D’après les échos que j’ai pu avoir, Valls est plutôt difficile à vivre et assez caractériel, si bien qu’il semble se faire plus d’ennemis que d’amis. Ses tentatives pour rejoindre "En Marche" en vain, car il ne s’était pas fait un ami de Macron lorsque celui-ci était son subordonné, furent plutôt pathétiques.
Reste que Valls a des convictions qu’il maintient sans en dévier, notamment sur le danger de l’islamisme avec son socle inaltérable d’antisémitisme allant jusqu’au meurtre d’enfants.
Les médias ont rapporté le flot d’injures dont il fut récemment la cible de la part de Mélenchon et dont vous pouvez avoir un aperçu dans ce petit article du Canard enchaîné du 11/10/17.
Ce déchaînement de Mélenchon frise la pathologie et n’a aucun sens, sinon celui de rallier des musulmans sous sa bannière aux couleurs opportunistes. On peut se demander si la santé mentale du « tribun » (qui parle fort et insulte vite) n’est pas altérée par son statut de gourou à qui ses adeptes semblent pardonner toutes les sorties aussi excessives et farfelues soient-elles.
Pour ce qui concerne le fond du débat, quand on entend la députée LFI Danièle Obono, quand on la lit, quand on voit son attitude, l’islamo-gauchisme sans voile dont l’avait accusé Valls sur RTL ne fait aucun doute*.
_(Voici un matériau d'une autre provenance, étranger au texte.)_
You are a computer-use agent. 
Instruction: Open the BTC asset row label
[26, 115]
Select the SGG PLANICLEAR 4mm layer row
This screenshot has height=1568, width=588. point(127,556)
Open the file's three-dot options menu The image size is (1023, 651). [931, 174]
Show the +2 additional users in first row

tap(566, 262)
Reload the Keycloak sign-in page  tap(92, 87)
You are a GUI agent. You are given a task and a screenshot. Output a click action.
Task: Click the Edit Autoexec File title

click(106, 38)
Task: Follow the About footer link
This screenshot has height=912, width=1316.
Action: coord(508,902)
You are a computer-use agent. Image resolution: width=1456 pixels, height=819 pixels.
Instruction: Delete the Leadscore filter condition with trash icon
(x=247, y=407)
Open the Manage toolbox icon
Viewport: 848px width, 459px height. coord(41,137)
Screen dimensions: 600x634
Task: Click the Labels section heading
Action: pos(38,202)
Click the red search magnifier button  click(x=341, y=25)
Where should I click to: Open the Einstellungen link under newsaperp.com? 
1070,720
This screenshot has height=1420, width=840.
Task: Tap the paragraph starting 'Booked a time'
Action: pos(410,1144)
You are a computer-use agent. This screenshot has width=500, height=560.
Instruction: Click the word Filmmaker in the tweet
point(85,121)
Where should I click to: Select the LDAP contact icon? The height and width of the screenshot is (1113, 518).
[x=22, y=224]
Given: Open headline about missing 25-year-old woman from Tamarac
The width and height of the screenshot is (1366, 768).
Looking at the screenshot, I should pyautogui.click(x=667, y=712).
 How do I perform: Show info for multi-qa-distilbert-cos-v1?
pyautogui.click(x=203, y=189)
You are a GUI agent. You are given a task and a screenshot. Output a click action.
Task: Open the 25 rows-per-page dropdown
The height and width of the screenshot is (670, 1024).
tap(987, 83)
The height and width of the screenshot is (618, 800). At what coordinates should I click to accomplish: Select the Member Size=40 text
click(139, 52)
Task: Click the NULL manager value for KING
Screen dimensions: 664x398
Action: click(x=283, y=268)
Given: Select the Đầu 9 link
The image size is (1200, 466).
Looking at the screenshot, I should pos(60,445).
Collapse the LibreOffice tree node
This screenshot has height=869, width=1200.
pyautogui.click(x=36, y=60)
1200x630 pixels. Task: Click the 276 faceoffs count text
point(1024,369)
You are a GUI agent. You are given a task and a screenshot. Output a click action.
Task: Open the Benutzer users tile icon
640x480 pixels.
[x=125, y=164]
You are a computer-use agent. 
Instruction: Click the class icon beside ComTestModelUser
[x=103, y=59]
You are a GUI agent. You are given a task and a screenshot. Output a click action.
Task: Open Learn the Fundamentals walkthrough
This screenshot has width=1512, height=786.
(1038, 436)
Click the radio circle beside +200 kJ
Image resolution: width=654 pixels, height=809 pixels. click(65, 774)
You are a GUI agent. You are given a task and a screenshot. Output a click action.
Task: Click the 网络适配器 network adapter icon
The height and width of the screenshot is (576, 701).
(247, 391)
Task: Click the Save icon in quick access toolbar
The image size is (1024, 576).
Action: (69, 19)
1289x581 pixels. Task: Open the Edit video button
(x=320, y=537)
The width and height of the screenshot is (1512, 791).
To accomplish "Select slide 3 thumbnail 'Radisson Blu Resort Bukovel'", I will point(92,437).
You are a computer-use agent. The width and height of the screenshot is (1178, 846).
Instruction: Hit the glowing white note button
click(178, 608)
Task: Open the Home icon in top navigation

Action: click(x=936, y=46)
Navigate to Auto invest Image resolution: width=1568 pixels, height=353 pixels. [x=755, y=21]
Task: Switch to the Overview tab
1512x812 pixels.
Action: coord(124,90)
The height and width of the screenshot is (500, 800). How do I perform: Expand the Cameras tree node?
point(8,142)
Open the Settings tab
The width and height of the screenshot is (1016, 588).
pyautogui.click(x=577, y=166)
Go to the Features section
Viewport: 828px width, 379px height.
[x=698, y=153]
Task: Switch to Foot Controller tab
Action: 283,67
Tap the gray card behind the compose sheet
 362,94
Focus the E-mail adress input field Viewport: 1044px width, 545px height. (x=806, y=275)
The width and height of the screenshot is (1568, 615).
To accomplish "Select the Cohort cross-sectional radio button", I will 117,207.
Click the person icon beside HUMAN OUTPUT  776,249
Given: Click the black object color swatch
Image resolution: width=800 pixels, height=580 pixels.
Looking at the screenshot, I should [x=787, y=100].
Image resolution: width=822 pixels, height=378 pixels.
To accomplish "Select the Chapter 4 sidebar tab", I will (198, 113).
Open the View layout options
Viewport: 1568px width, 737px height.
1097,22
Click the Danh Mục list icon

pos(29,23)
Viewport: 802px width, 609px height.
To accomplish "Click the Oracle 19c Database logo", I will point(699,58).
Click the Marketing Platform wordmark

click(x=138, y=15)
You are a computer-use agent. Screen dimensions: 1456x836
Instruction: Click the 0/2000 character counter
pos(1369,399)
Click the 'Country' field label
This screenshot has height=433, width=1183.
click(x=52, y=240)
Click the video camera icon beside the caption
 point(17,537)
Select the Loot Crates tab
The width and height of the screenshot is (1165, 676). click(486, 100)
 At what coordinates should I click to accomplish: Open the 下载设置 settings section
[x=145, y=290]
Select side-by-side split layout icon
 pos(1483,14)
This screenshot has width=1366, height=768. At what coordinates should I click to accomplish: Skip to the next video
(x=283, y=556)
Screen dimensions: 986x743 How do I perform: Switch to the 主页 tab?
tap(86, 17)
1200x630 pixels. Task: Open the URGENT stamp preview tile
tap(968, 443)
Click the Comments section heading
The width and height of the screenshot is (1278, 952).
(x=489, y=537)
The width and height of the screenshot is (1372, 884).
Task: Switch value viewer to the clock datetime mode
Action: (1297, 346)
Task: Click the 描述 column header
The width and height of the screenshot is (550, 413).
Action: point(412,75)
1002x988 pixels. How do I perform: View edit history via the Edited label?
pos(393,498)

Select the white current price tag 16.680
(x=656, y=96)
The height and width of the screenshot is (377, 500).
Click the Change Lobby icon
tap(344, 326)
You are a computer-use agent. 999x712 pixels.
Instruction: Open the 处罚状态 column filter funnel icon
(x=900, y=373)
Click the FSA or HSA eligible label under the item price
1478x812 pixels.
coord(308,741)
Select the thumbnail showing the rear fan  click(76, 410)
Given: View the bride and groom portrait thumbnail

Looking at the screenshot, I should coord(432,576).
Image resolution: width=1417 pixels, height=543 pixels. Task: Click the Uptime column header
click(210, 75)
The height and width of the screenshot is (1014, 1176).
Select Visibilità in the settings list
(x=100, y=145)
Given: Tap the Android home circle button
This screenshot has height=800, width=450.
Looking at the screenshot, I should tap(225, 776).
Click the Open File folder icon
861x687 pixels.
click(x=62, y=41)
La haine de Mélenchon pour Valls me le rend évidemment plus sympathique. Dis-moi qui tu admires, je saurais qui tu es – et on connaît les admirations de Mélenchon, toutes plus infréquentables les unes que les autres - de la même façon, on peut acquérir de la sympathie pour celui qui est détesté par celui que l’on n’aime pas.
* Elle considère que "la radicalisation n'est pas un concept scientifique suffisamment arrêté". A noter également que la suppléante de François Ruffin soutient une élue communiste ayant qualifié de "martyr" le tueur de Marseille ! (Le Point).